Text to read:
++++++
## Preprocessing

In [1]:
import json
import re

def preprocess(input_file, output_file):
    # Read the JSON file
    with open(input_file, 'r', encoding='utf-8') as f:
        input_data = json.load(f)
    
    output_data = []
    
    for sentence_data in input_data:
        sentence = sentence_data['sentence'].lower() 
        sentence = re.sub(r'[^a-zA-Z0-9\s]', ' ', sentence)  # Remove punctuation and special characters
        tokens = sentence.split()
        labels = ['O'] * len(tokens)
        aspect_terms = []
        
        # Process aspect terms
        for aspect in sentence_data.get('aspect_terms', []):
            term = aspect['term'].lower()
            term = re.sub(r'[^a-zA-Z0-9\s]', ' ', term)  # Remove punctuation and special characters
            term_tokens = term.split()
            aspect_terms.append(term)
            
            # Assign BIO labels
            start_idx = tokens.index(term_tokens[0])  # Find first token index
            labels[start_idx] = 'B'
            for i in range(1, len(term_tokens)):
                labels[start_idx + i] = 'I'
        
        output_data.append({
            'sentence': sentence,
            'tokens': tokens,
            'labels': labels,
            'aspect_terms': aspect_terms
        })
    
    # Write to output JSON file
    with open(output_file, 'w', encoding='utf-8') as f:
        json.dump(output_data, f, indent=4)


preprocess("/kaggle/input/nlp-a2/train.json", "train_task_1.json")
preprocess("/kaggle/input/nlp-a2/val.json", "val_task_1.json")

## Pre-Trained Word Embeddings

In [2]:
import torch

class WordEmbeddings:
    PAD_IDX = 0
    UNK_IDX = 1
    def __init__(self, file_path, skip_first=False):
        """
        Args:
            file_path (str): Path to the word embedding file (GloVe or FastText).
            skip_first (bool): Whether to skip the first line (needed for FastText).
        """
        self.idx2word, self.embeddings = self.load_embeddings(file_path, skip_first)

        # Add special tokens <PAD> (index = 0) and <UNK> (index = 1)
        self.idx2word = ["<PAD>", "<UNK>"] + self.idx2word

        # Convert embeddings to a tensor
        self.embeddings = torch.as_tensor(self.embeddings, dtype=torch.float32)

        # Generate word2idx mapping
        self.word2idx = {word: idx for idx, word in enumerate(self.idx2word)}

        # Append new embeddings (zeros for PAD, small random for UNK)
        pad_embedding = torch.zeros((1, self.embeddings.shape[1]))  # <PAD> = all zeros
        unk_embedding = torch.rand((1, self.embeddings.shape[1])) * 0.01  # Small random values for <UNK>
        self.embeddings = torch.cat([pad_embedding, unk_embedding, self.embeddings], dim=0)
++++++
Supplied data:
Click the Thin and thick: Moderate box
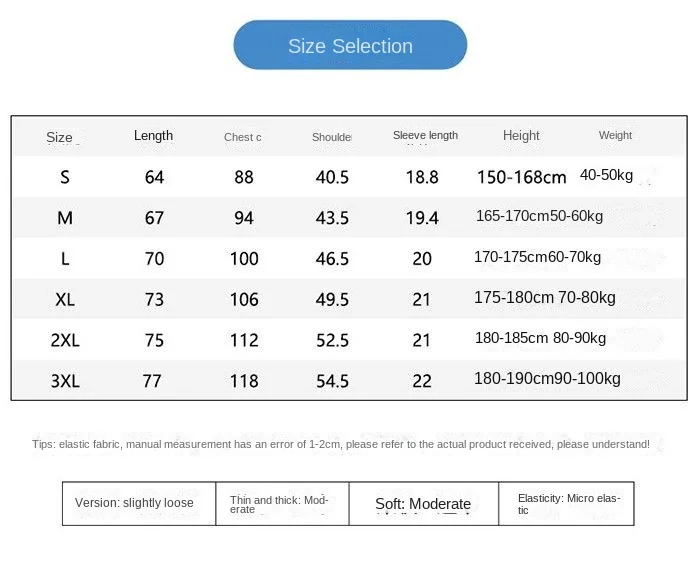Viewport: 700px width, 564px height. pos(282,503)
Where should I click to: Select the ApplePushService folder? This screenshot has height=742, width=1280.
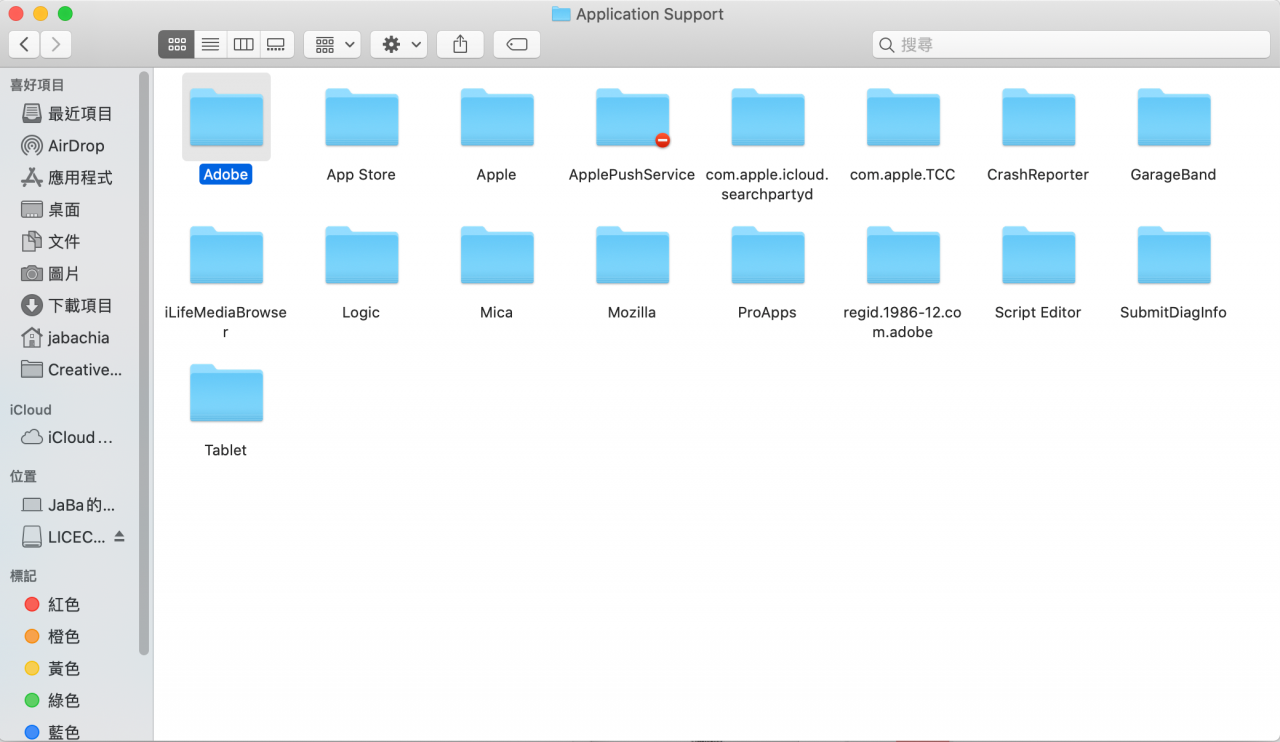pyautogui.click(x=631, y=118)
++++++
Exercise requirements:
a: In the notebook code on text preprocessing and word embeddings, what values fill the embedding for the <PAD> token?
b: Write the next part of the notebook code on text preprocessing and word embeddings, starting right after its last line.
The material has nothing to do with the notebook code on text preprocessing and word embeddings.

The results:
a: All zeros.

b:
    def load_embeddings(self, file_path, skip_first):
        """Loads embeddings from a file."""
        idx2word = []
        embeddings = []

        with open(file_path, "r", encoding="utf-8") as f:
            if skip_first:
                next(f)  # Skip first line 
            for line in f:
                values = line.strip().split()
                word = values[0]
                vector = list(map(float, values[1:]))
                idx2word.append(word)
                embeddings.append(vector)

        return idx2word, embeddings

    def get_embedding(self, word):
        """Returns the embedding for a given word or the <UNK> embedding if not found."""
        idx = self.word2idx.get(word, self.word2idx["<UNK>"])
        return self.embeddings[idx]

    def __len__(self):
        """Returns the vocabulary size."""
        return len(self.idx2word)


### GloVe and fastText

In [3]:
glove_path = "/kaggle/input/nlp-a2/glove.6B/glove.6B.300d.txt"
GloVe = WordEmbeddings(glove_path, skip_first=False) 

fasttext_path = "/kaggle/input/nlp-a2/wiki-news-300d-1M.vec/wiki-news-300d-1M.vec"
fastText = WordEmbeddings(fasttext_path, skip_first=True)

## Aspect Term Extraction (ATE) Dataset using BIO encoding

In [4]:
from torch.utils.data import Dataset, DataLoader

class ATE_Dataset(Dataset):
    # BIO Label Mapping
    BIOlabel = {"B": 0, "I": 1, "O": 2}
    PADlabel = -100
    
    def __init__(self, filepath, word_embeddings):
        """
        Args:
            filepath (str): Path to the JSON file containing BIO-tagged data.
            word_embeddings (WordEmbeddings): Preloaded WordEmbeddings object.
        """
        self.word_embeddings = word_embeddings

        # Load and Process JSON
        self.data = []
        with open(filepath, "r", encoding="utf-8") as f:
            samples = json.load(f)

        for sample in samples:
            tokens_idx = [
                self.word_embeddings.word2idx.get(token, self.word_embeddings.word2idx["<UNK>"])
                for token in sample["tokens"]
            ]
            labels_idx = [ATE_Dataset.BIOlabel[label] for label in sample["labels"]]

            self.data.append((torch.tensor(tokens_idx, dtype=torch.long),
                              torch.tensor(labels_idx, dtype=torch.long)))

    def __len__(self):
        return len(self.data)

    def __getitem__(self, idx):
        """Returns token indices and label indices for one sample."""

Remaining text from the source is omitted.